[Exercise passage Boundary: Start]

Dr Karnovsky says teachers are not just feeling burnt out, they’re navigating an emotionally complex profession that reflects broader societal issues.
Karnovsky’s research has included a deep dive into Reddit to understand teachers’ attitudes towards staff wellbeing initiatives.
He found widespread school culture was infested with ‘toxic positivity’ and programs that put the onus on individuals to make changes.
A longtime advocate for professional self-care strategies, he says as we enter 2026 there are some important ways teachers can avoid burnout.
“Language is so important here, and the differences between ‘demoralisation’ and ‘burnout’…
“It helps when we define it more clearly, the problem becomes less fuzzy and sharper, and so being able to accurately describe what we [as teachers] are feeling and saying, ‘how do we find the language to be very clear about what is going on right now?’
“Often when I do PD, I’ll show something called ‘the emotion colour wheel’, a really wonderful visual one-pager.
“You can put it on an A3 in front of teachers, and say, ‘let’s start getting really specific about what we’re actually feeling right now’, and then ‘let’s get really specific about what’s causing those feelings’.
“Understanding that relationship, just the cause and effect that this particular demand of what we’re being asked this year. [For example], to do ‘X’ is making me feeling incredibly frustrated. And I feel frustrated because...
“… and so once teachers can give voice to that and they give voice to it with one another – in a way that they won’t feel like they’re being judged by leaders or managers or each other – that’s the first important step.”
Critically, Karnovsky says, this work shouldn’t happen part way through the year “when everything’s gotten really busy and everyone’s trying to just run on the treadmill and they’re feeling mostly like they’re behind all the time”.
It needs to happen now, he shares, to frame the beginning of the school year and then it’s continual work.
“And again, I just hope that schools might find the opportunity and individuals with one another, to say, ‘hey, let’s just have a cuppa and let’s just have a chat, maybe have this colour wheel in front of us and just be really honest’.”
This certainly can be a difficult thing to do, but it’s really that simple, he says.
“It’s just ‘let’s have a yarn and let’s be really honest with one another, because who else are we going to be honest with? We understand each other more than anyone else, or more than our partners and hubbies and wives and girlfriends and boyfriends’.

[Exercise passage Boundary: End]
[Provided data Boundary: Start]

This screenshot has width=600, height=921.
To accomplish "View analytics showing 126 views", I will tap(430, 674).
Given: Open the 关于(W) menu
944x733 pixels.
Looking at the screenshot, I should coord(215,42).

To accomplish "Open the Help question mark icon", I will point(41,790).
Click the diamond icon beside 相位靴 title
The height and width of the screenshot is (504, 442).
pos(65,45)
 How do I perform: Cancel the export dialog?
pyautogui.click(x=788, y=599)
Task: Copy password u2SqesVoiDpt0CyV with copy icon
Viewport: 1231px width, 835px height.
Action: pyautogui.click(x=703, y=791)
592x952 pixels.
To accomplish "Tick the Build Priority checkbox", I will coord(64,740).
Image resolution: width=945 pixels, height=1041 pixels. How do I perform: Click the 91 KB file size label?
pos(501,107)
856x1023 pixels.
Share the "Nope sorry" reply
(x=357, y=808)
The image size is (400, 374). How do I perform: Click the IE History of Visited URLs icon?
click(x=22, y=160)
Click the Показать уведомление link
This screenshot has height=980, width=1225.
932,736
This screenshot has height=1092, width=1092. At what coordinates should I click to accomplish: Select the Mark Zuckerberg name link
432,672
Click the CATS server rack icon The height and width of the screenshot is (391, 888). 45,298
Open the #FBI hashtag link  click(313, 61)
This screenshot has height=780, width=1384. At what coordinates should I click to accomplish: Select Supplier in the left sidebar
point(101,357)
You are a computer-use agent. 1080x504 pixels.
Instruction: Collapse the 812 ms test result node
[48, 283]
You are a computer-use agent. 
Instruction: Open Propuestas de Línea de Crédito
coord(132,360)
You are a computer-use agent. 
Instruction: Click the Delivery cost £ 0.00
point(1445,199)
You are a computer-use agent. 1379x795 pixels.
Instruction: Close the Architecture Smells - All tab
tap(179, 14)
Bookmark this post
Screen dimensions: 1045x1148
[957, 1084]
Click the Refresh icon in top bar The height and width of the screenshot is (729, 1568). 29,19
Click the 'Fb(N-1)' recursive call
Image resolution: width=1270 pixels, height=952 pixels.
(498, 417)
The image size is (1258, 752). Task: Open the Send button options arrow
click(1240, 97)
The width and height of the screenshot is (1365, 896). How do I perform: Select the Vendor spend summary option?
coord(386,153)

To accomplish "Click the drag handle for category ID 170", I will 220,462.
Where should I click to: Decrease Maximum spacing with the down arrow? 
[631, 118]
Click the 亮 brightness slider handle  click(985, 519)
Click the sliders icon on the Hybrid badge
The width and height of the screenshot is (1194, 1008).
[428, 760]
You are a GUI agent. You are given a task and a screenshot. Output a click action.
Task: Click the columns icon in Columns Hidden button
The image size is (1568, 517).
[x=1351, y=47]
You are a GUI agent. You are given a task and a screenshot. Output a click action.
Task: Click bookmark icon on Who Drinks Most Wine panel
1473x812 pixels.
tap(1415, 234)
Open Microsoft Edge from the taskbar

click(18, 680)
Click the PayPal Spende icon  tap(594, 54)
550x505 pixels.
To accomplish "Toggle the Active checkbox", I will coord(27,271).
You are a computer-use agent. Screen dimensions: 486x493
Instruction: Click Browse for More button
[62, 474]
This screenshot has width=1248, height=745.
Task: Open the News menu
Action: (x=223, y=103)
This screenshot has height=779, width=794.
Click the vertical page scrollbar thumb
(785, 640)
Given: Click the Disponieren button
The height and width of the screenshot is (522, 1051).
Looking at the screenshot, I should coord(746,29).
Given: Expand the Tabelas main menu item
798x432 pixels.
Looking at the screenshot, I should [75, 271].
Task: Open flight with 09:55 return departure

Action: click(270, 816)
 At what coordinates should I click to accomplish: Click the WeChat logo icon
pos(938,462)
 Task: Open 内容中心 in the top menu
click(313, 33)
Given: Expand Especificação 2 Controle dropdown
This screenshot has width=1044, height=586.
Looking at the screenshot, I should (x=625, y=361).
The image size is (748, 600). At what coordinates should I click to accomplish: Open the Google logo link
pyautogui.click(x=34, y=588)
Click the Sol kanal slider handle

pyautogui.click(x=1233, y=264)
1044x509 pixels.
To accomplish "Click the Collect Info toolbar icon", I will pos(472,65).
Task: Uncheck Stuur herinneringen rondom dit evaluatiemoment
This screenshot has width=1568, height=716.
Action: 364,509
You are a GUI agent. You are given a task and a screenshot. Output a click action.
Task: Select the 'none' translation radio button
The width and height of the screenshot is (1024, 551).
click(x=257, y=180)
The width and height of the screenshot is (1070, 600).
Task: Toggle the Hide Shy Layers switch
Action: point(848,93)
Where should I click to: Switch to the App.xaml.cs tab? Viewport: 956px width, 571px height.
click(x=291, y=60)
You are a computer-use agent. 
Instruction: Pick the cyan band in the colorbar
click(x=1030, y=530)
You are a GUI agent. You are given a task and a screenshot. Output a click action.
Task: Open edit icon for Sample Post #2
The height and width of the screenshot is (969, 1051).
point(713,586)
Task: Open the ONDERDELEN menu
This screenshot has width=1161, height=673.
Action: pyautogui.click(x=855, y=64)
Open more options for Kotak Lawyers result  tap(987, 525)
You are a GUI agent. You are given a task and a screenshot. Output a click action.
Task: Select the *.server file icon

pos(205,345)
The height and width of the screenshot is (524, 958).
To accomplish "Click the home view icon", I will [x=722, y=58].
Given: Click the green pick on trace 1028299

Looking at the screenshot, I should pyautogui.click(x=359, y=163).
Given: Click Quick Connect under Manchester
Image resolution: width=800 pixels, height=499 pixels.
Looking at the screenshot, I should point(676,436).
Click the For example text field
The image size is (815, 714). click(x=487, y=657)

[Provided data Boundary: End]

- [Questions to answer]
1. Answer these questions from the passage on teacher burnout:
(a) Which online platform did Karnovsky examine to learn how teachers view staff wellbeing initiatives?
(b) What visual one-pager does he often show when he does PD?
(c) At what point in the year does he say this work needs to happen?
2. In its last sentence, the passage on teacher burnout lists the people whom teachers understand less than they understand each other. Name each of them.
3. Carry the passage on teacher burnout forward from its final sentence.

- [Solved tasks]
1.
(a) Reddit.
(b) The "emotion colour wheel."
(c) Now, to frame the beginning of the school year, and then continually.

2. Partners, hubbies, wives, girlfriends, and boyfriends.

3.
“Teachers understand teachers, and so we’ve got to give them permission and give them more strategies and ways that they can talk to each other honestly and sometimes vulnerably.”
Karnovsky says while individual wellbeing strategies to help manage individual stress might work for some, these do not really change any of the structural issues that are going on.
Increasingly, teachers might find it frustrating that they’re being asked to do these things or that this approach contributes to toxic positivity in their workplace, he adds.
“I’m looking at developing some asynchronous modules tied with the AITSL requirement for teachers to do ongoing professional development through Curtin.
“I see that as a possible way to leverage the work that I’ve done in the book and elsewhere to at least get some of that stuff and this rethinking wellbeing, which I broadly badge it as, into the hands of just individual teachers and perhaps teacher leaders and middle managers, heads of learning area, associate principals, to pick this stuff up.”
This year Karnovsky will once again be researching Reddit, but will be talking to people who are active in the Australian teachers sub-Reddit community.
“This time it’s not so much using their posts and data, but more asking them what brings them to those online spaces in relation to their work and what do they get from it? How do they feel about their work, whether positive or negative or otherwise, and what is that kind of space doing for them?
“It’s very early days … but it’s a really fascinating space in the profession – the whole people feeling silenced and unable to kind of speak out about some of the issues that might be going on in their individual school or the education department, particularly public school teachers.”